**Exercise requirements:**
Count every line below that holds "will". Number only.

::::

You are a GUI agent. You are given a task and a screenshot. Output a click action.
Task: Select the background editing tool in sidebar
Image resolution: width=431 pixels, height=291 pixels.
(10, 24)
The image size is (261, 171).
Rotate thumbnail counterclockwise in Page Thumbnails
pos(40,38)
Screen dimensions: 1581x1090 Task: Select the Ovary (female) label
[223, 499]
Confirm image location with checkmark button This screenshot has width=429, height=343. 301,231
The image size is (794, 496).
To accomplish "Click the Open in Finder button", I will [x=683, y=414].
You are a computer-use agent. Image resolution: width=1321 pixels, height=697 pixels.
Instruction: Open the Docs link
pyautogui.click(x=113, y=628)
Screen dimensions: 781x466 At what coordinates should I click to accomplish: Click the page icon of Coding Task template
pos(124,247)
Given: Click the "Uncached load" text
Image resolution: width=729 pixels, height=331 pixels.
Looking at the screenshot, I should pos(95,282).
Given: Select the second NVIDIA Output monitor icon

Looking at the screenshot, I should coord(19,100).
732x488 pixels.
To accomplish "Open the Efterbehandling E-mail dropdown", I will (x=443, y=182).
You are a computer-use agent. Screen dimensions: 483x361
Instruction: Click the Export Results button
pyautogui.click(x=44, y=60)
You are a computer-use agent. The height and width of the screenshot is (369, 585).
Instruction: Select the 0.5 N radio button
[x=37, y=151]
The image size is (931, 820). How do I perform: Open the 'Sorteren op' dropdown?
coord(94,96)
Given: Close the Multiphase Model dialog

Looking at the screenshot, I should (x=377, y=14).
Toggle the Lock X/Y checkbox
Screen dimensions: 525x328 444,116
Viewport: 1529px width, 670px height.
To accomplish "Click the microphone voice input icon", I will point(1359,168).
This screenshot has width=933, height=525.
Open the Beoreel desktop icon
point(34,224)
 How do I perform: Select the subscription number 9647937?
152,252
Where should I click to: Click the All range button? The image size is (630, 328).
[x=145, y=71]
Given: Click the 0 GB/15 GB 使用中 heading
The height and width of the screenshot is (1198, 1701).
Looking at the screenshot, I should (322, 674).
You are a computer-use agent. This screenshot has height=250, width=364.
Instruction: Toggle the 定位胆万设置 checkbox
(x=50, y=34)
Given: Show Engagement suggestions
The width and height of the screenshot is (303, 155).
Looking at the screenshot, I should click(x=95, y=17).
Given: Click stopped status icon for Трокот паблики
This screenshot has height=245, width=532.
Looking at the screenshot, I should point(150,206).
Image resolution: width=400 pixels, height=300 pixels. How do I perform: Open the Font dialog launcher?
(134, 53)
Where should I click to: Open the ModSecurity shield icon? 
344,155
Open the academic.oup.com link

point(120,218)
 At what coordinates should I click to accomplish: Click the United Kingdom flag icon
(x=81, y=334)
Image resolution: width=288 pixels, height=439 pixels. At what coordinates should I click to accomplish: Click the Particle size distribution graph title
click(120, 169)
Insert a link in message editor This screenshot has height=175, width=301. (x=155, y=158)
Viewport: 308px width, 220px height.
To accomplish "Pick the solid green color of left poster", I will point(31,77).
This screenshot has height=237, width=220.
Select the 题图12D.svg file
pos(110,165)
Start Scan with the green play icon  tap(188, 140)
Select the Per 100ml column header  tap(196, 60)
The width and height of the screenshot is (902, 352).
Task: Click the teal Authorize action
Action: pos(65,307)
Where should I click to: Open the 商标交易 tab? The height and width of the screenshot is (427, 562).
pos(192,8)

::::

**Answer section:**
4